**Problem set**
1. Answer these questions from the possum story, one answer per line, marked like the questions:
(a) Around what time did the narrator arrive at Club Mud that day?
(b) Which of the two public entrances does the narrator tend to use?
(c) How many baby opossums were in the waste basket?
2. Using the possum story, explain in one to three sentences why the caffiends now walk over to Dutch Brothers.

**Reading text**

⁂

Playing Possum

I've had a lot of memorable animal experiences over the years. Squirrels in the attic. Racoons in the carport. Bats on the landing, cats in the studio, elk in the headlights. None of them were quite as heart-stoppingly startling as this.

I was down at Club Mud early that day--not oh-dark-firing-a-kiln early, I remember the sun was already up. I must have been on the final glazing run before firing the big kiln, so came in around 7 am.

There are two public entrances to Club Mud; the courtyard entrance, which opens right into the main studio, and the parking lot entrance, which cuts through the kitchen. I tend to use the latter, since it leads right into my semi-private space.

We call it a kitchen; it's really a wide spot in the hall-way, home to some quarter-space shelves, a fridge, and a small cabinet, atop which stand a yard-sale microwave and toaster oven. (We used to have a coffee-maker, but it kept blowing the circuit breaker, so now the caffiends walk over to Dutch Brothers.) Oh, and a waste-basket, which usually holds junk from the glaze-mixing room, but occasionally also orange peel or apple cores.

On this morning, it also held three unhappy baby opossums. They'd gotten into the studio somehow, probably through one of the ventilation bricks in the cinder block wall, climbed into the waste basket following the scent of food, and couldn't get out again.

⁂

**Information shown**
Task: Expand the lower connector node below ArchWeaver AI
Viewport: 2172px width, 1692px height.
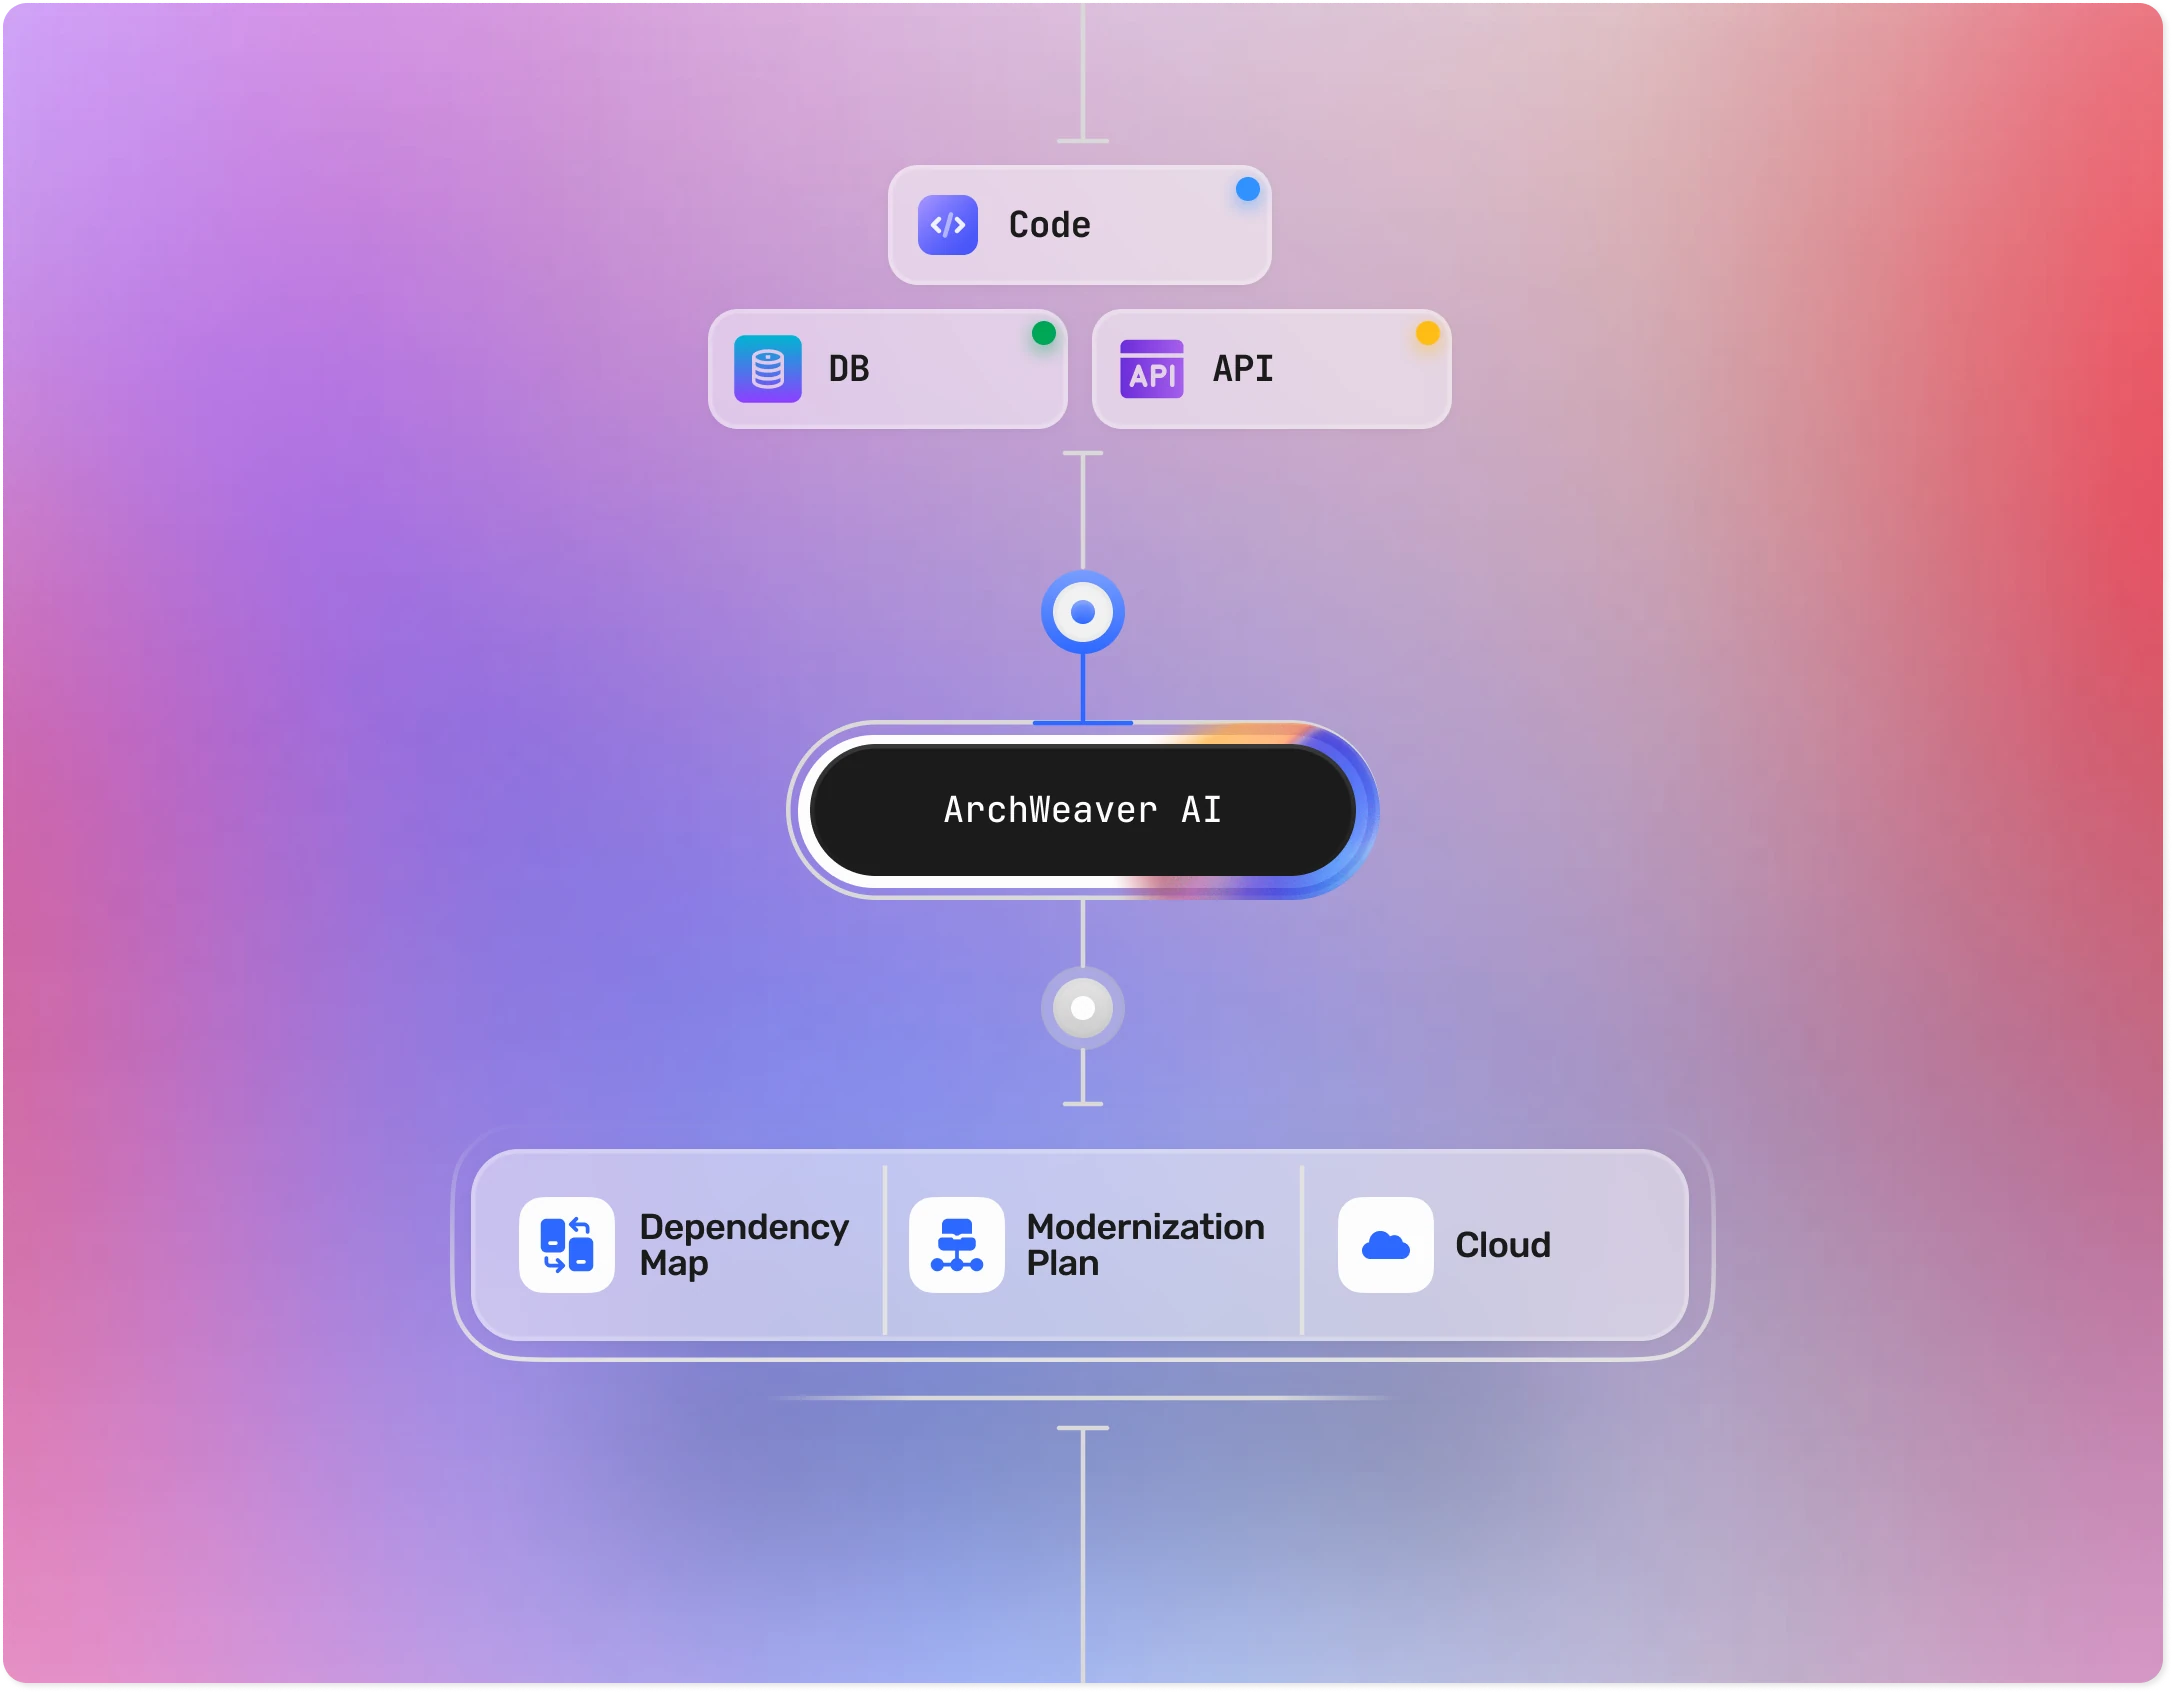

⁂

**Answers by task**
1.
(a) Around 7 am.
(b) The parking lot entrance, which cuts through the kitchen.
(c) Three.

2. Club Mud used to have a coffee-maker, but it kept blowing the circuit breaker. With no coffee-maker in the kitchen anymore, the caffiends go to Dutch Brothers for coffee.